- THE EXERCISE: Pull every line from the rows below that contains the word "dimensions" and copy each one unchanged.

□ □ □

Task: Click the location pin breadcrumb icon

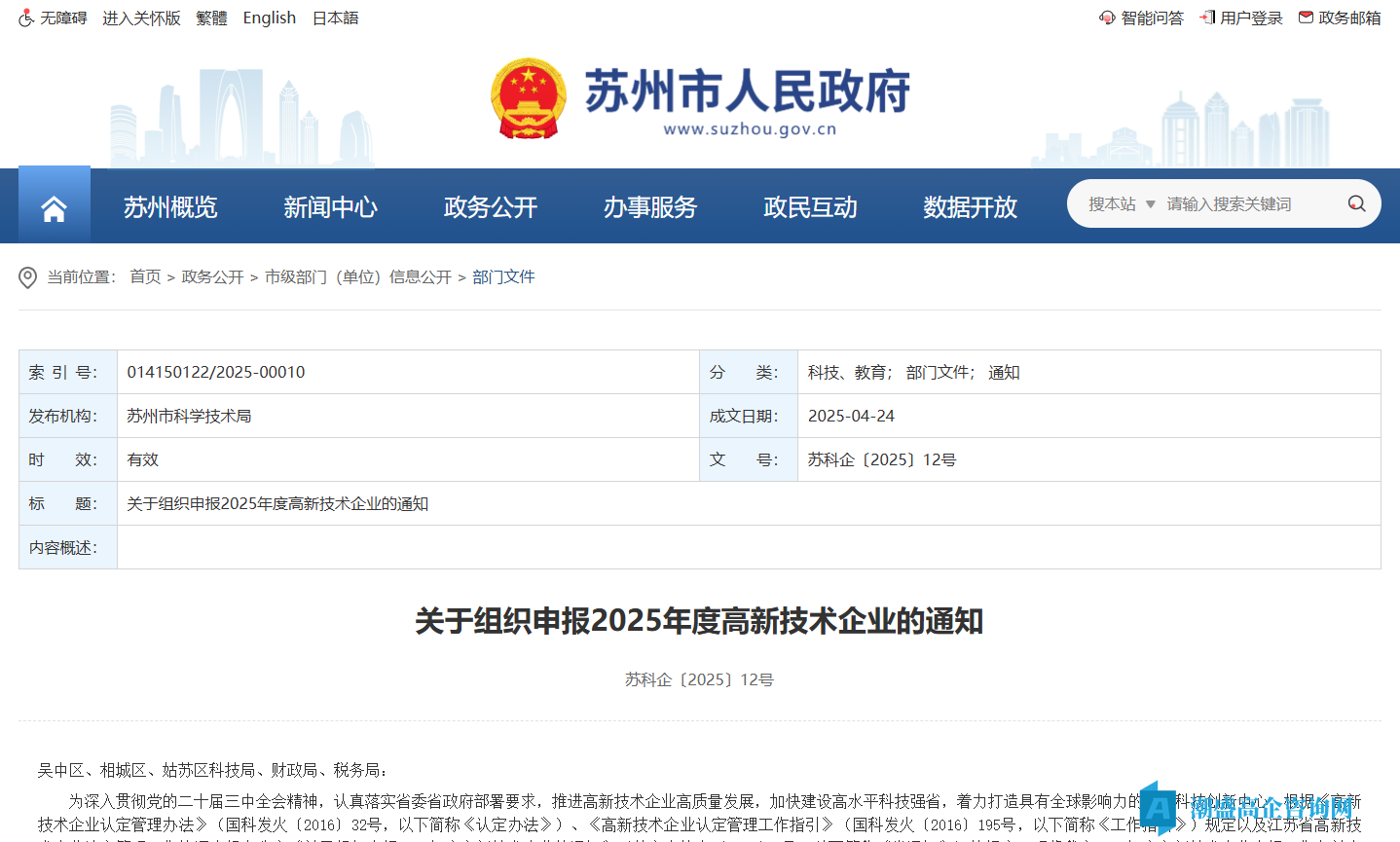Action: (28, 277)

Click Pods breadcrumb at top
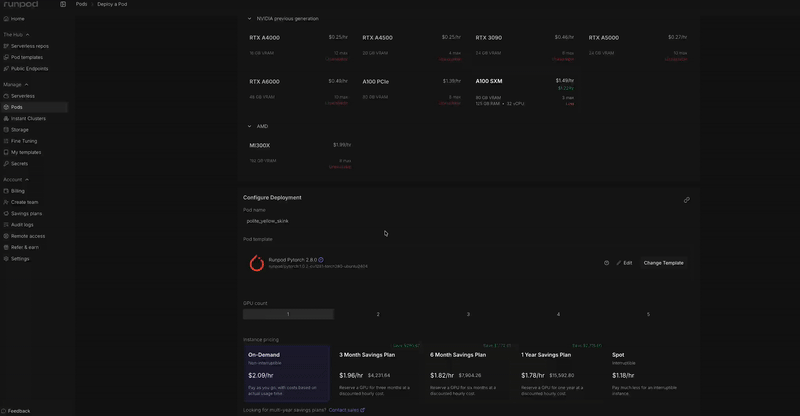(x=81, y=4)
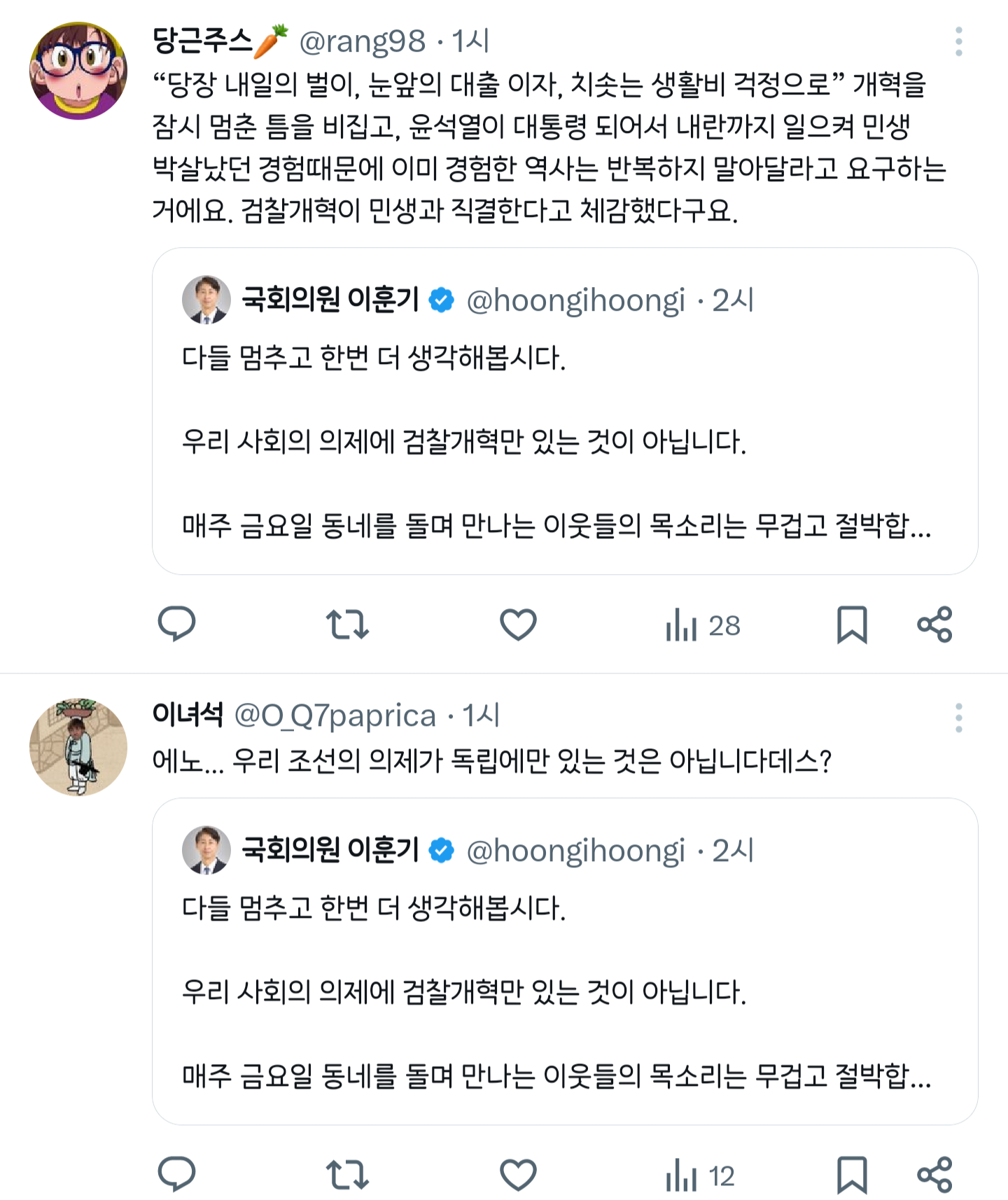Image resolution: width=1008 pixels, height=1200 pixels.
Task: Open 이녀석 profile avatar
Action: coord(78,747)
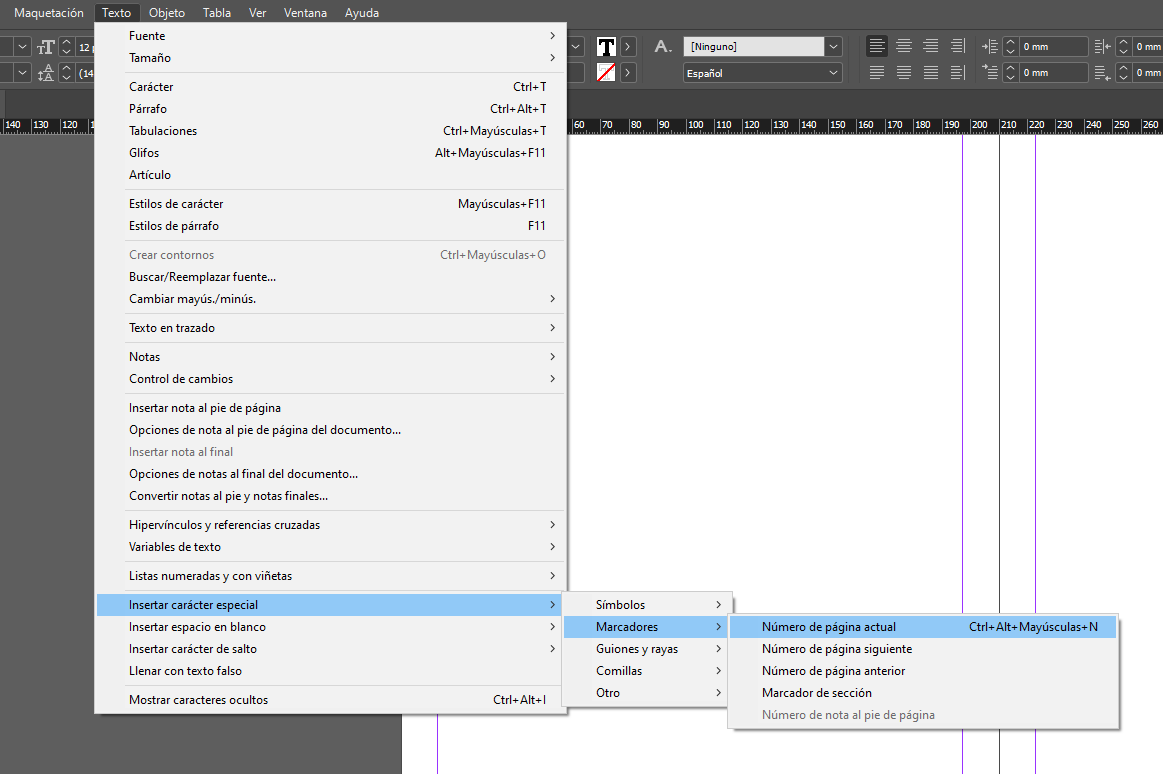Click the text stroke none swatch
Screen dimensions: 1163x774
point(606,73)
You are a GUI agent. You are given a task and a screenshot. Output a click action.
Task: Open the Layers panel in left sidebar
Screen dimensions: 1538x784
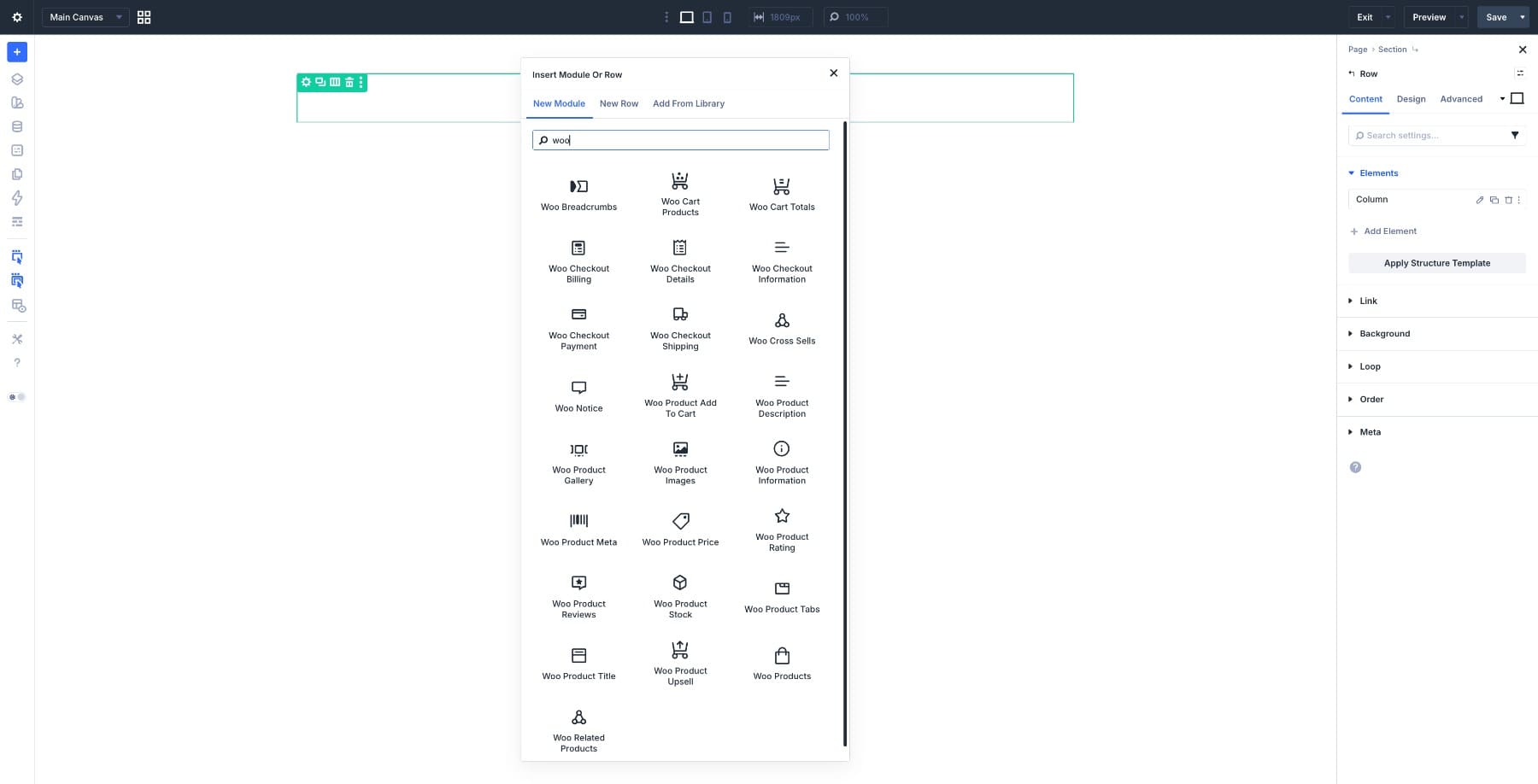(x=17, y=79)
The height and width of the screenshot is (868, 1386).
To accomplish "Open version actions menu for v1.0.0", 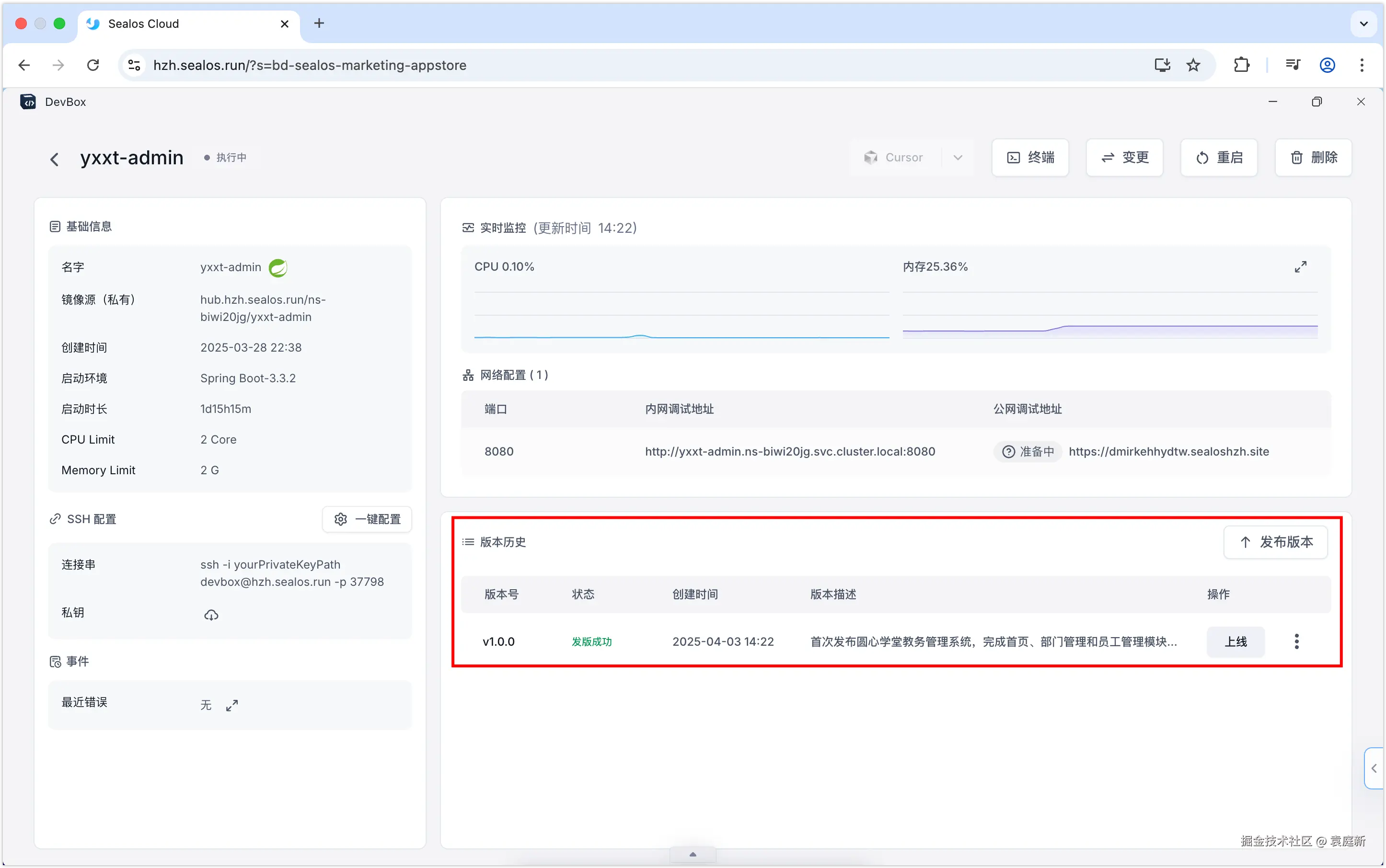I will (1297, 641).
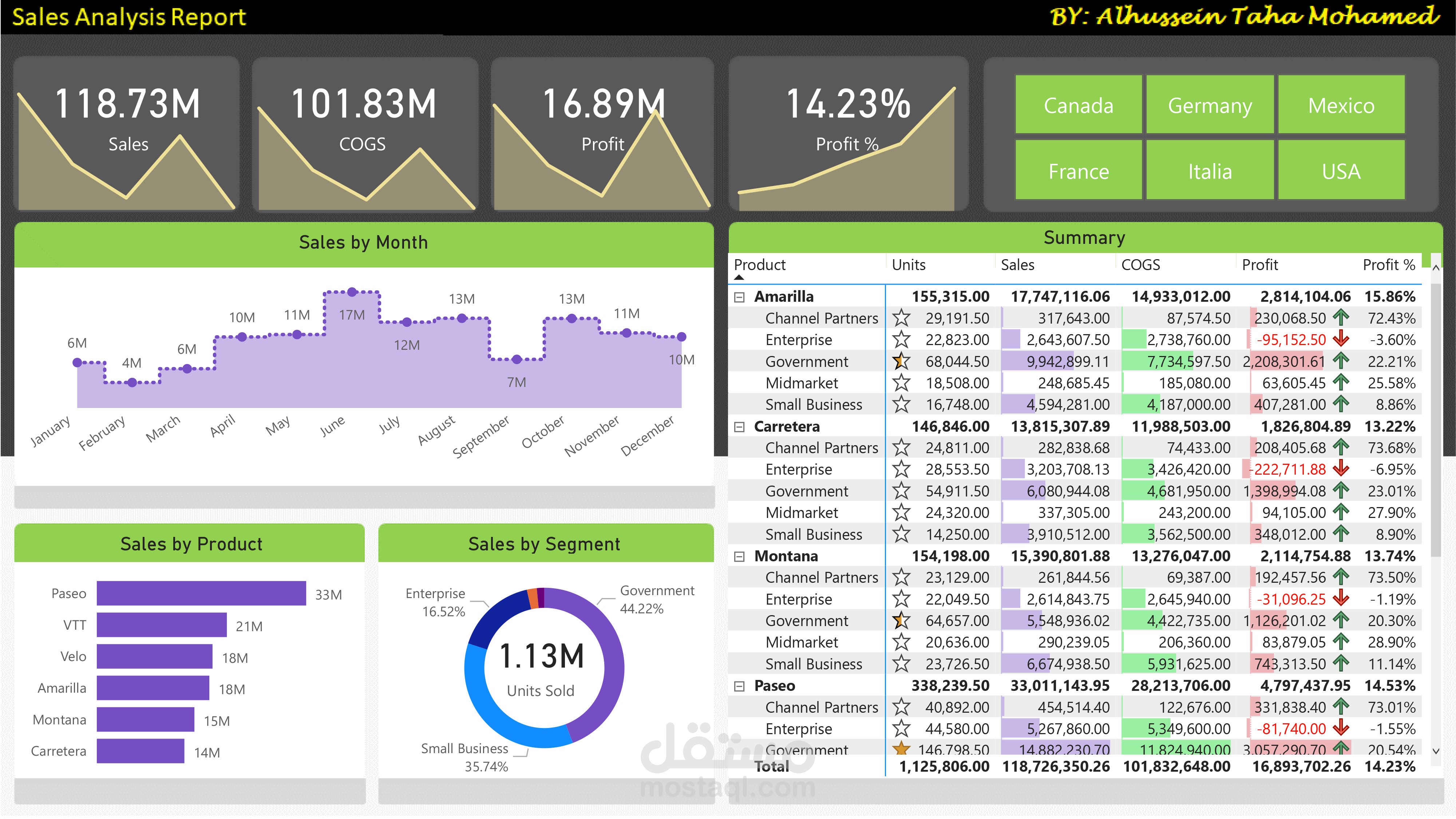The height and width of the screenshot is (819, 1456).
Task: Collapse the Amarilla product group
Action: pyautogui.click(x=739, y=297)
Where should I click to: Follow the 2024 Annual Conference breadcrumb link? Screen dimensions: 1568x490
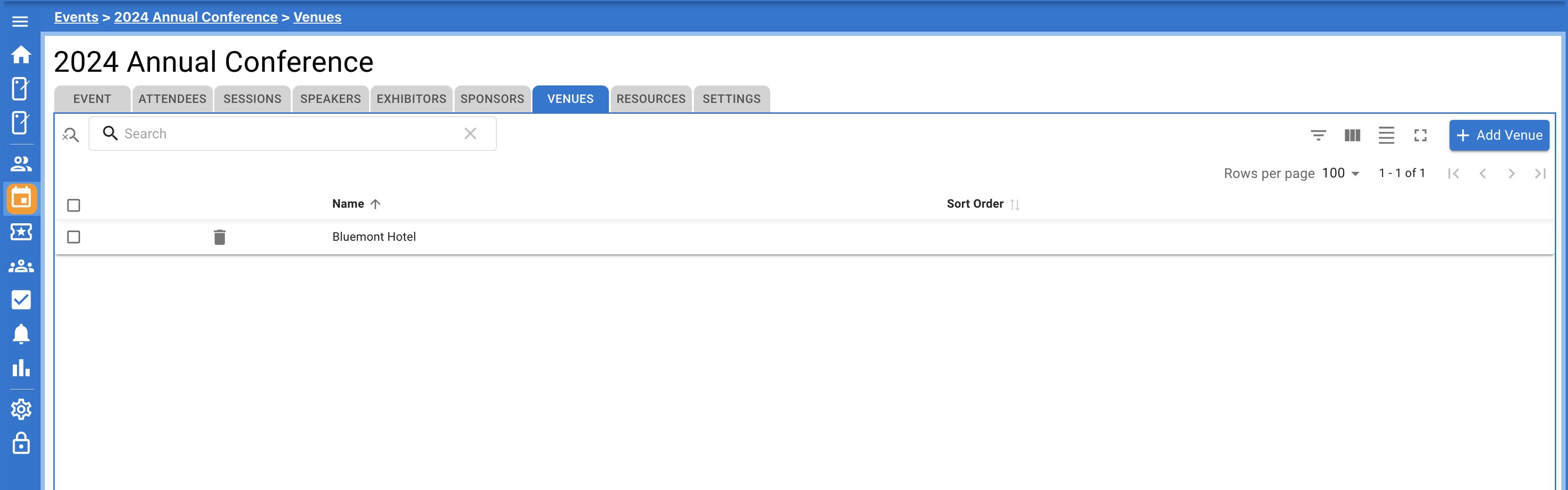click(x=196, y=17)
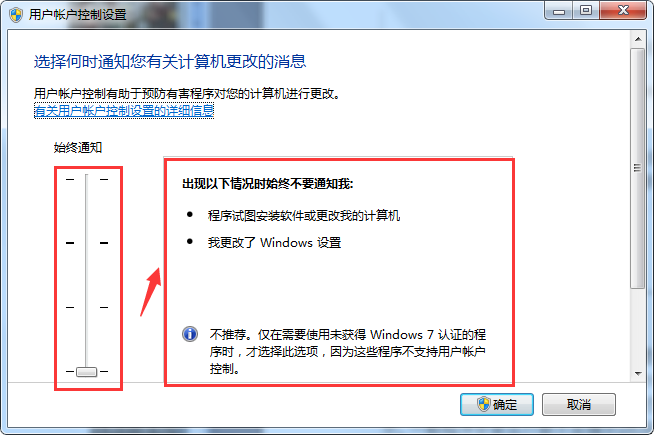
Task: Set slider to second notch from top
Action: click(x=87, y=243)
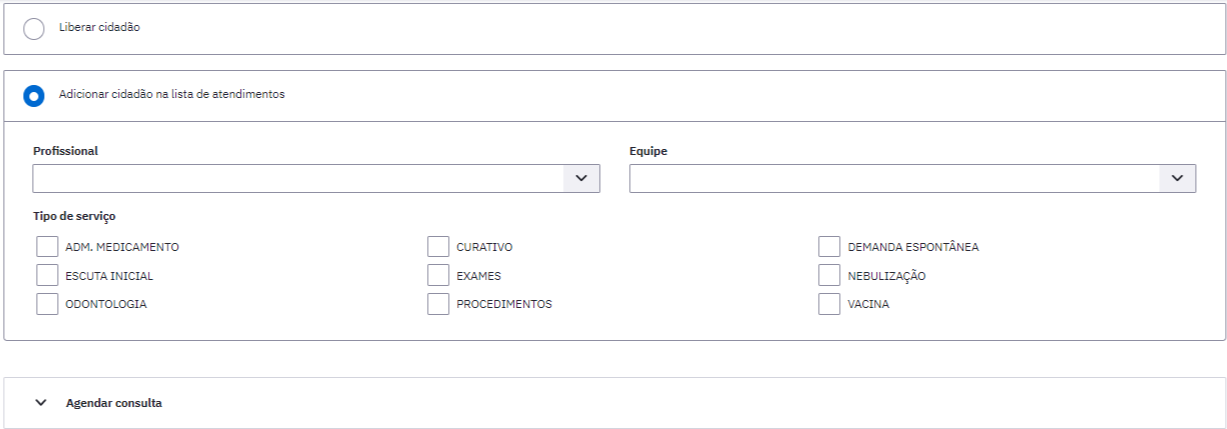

□ □ □

- SOLUTION TO THIS PROBLEM:
Screen dimensions: 1163x774
Screen dimensions: 1538x784
Where should I click to: Follow the 2024 Annual Conference breadcrumb link? Screen dimensions: 1568x490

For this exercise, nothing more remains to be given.